Climate conference lobbies for zero maritime emissions by 2050

Freight forwarders and shippers will have to get used to higher costs as the leading powers that be push the maritime industry to redouble efforts to completely decarbonise ocean freight by 2050.

Previously, the International Maritime Organisation (IMO) had set a target for current levels of greenhouse gases (GHG) to be halved by 2050.

However, last week Danish Prime Minister, Mette Frederiksen, announced at the United Nation’s COP26 climate conference in Glasgow that the current IMO target should be changed to a zero-emissions restriction within the same timeframe.

She was joined by the UK and the United States in announcing that pressure would be applied on the IMO to accede to this recommendation.

IMO secretary general Kitack Lim told British supply chain portal, The Loadstar, that more rapid decarbonisation wasn’t only necessary but that an urgent debate on the matter would be held before the conference ended on Friday.

Also adding his weight to the call for the stepped-up stripping of GHGs out of liner emissions was US diplomat, John Kerry.

According to the climate envoy, if the maritime industry was a country it would be the world’s eighth-largest air polluter.

Undoubtedly, forcing carriers to meet such a target would come at a huge cost to lines as they adapt current fleets and order advanced newbuilds to meet a zero-emissions target in the next 28 years.

There’s no getting around it though.

Loadstar journalist Nick Saviddes, reporting from Glasgow, said the urgency for real progress against global warming was going to increase.

He said: “The feeling at COP26 is that there is no turning back; there is no time for obfuscation.”

At a time of spiralling freight rates because of the wider impact of Covid-19 on ocean freight, he added that although rates were expected to come down, “freight forwarders and shippers will have to acclimatise to higher costs because decarbonisation will have a cost.

“That’s what they need to get ready for and also to have shorter supply chains and possibly more of them so that you have some kind of redundancy in your supply.”

Of course there was an immediate reaction from the liner industry to Frederiksen’s announcement.

Generally it is felt that alternative fuels such as ammonia and green hydrogen are too expensive and their availability not secure.

Electrically powered ships, at this stage, are also not a global option.

And although liquid natural gas (LNG) is an expensive alternative many lines have already embraced, LNG found itself in the crosshairs of climate activists attending COP26, who claimed that it was a methane emitter, accounting for up to 30% of current GHG levels.

What to do then?

Big exporting retailers such as Walmart and Ikea told a COP26 panel that they were on track towards reaching zero-emission sustainability goals.

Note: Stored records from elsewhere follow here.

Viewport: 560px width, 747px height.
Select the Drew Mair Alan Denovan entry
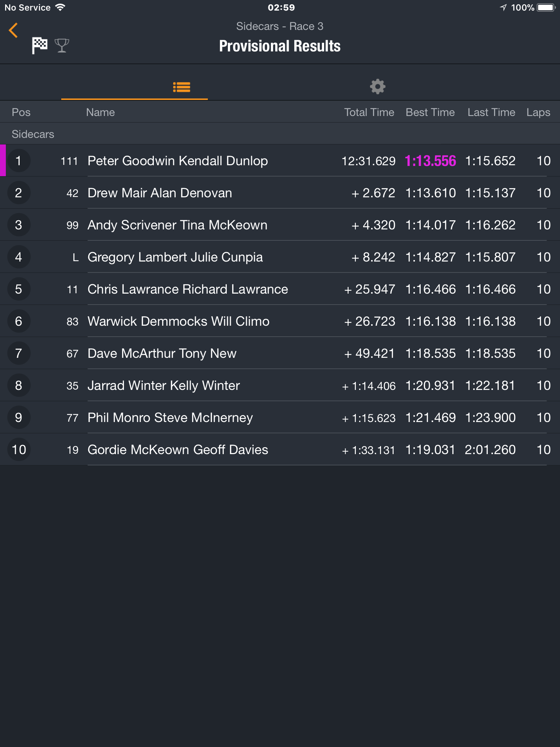point(280,193)
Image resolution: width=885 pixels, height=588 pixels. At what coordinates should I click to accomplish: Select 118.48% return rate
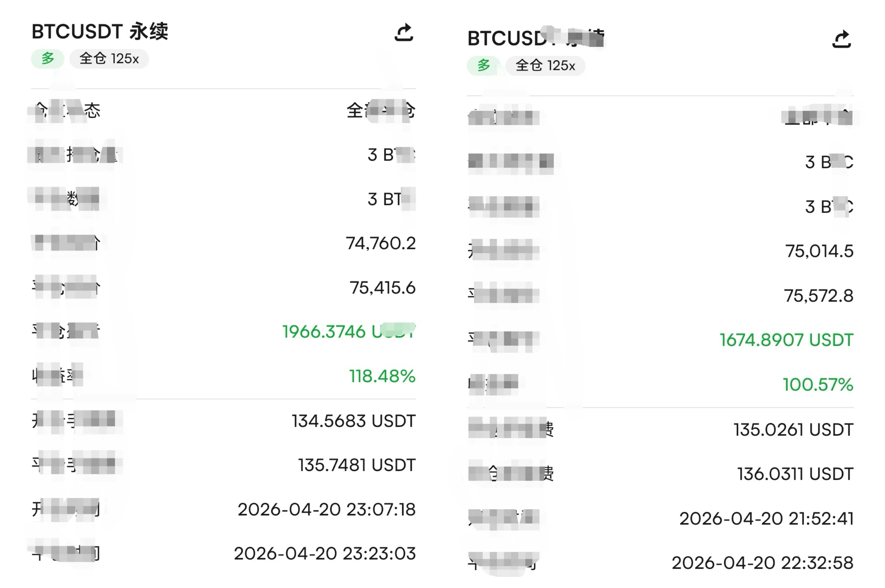[383, 376]
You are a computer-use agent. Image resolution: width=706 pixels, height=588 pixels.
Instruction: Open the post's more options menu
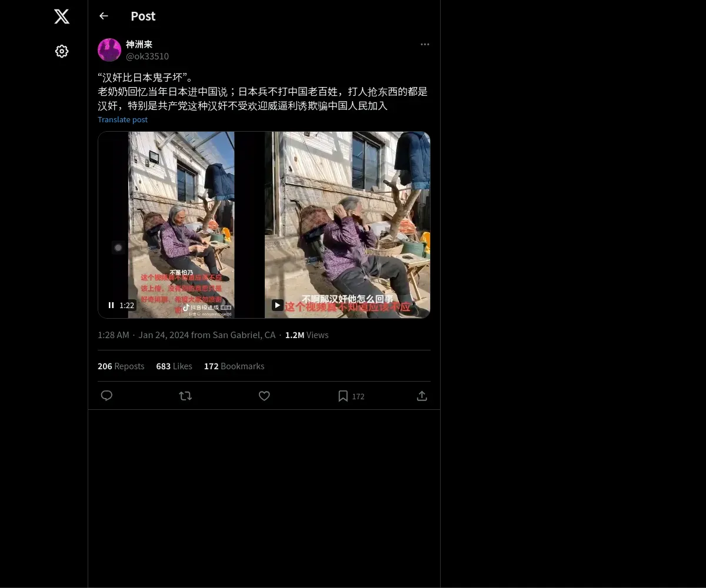[x=425, y=45]
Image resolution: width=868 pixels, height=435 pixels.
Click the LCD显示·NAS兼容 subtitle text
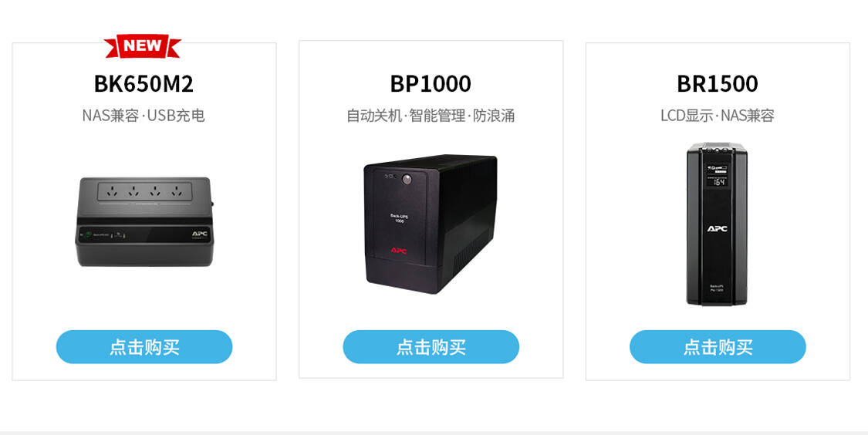click(x=718, y=116)
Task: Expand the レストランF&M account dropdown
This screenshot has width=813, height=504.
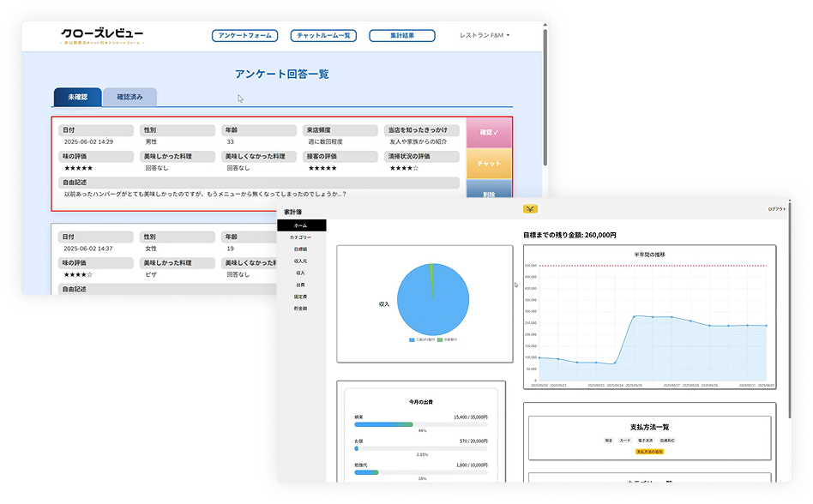Action: [485, 36]
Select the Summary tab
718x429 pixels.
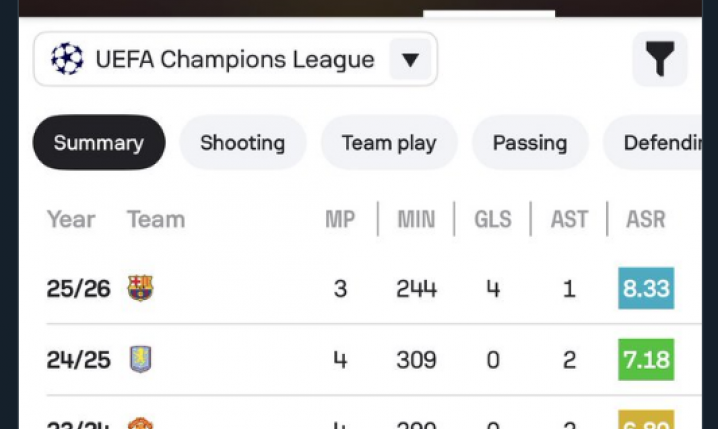tap(98, 143)
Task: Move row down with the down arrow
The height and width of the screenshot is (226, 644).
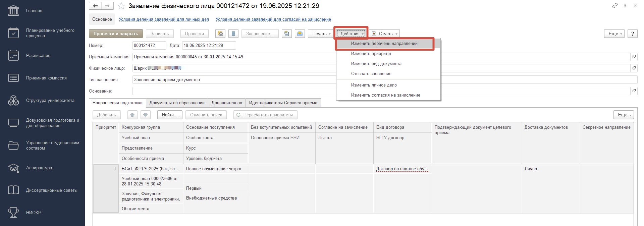Action: coord(145,115)
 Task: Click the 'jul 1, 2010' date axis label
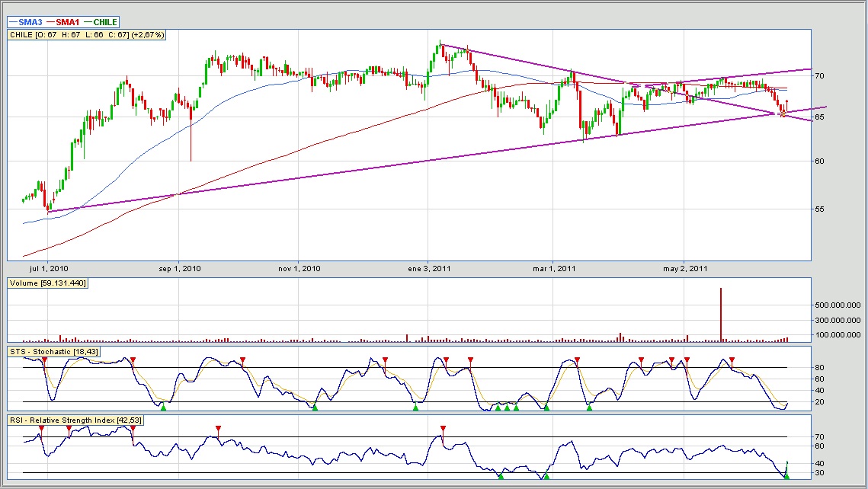click(x=47, y=269)
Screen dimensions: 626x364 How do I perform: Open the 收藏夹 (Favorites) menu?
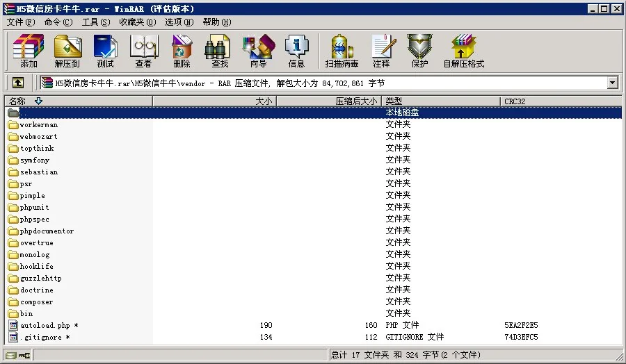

Maersk, incidentally, was part of the same discussion, stating that a zero-emissions future was indeed possible.

For the most part, adapting liner fleets to comply with a zero-emissions target will be a very costly exercise and, for some, not a feasible option.

Saviddes said when he asked Henriette Thygesen, AP Moller-Maersk CEO for fleet and strategic brands, whether other lines should also ditch LNG as they have done, her answer was a curt but emphatic “yes!”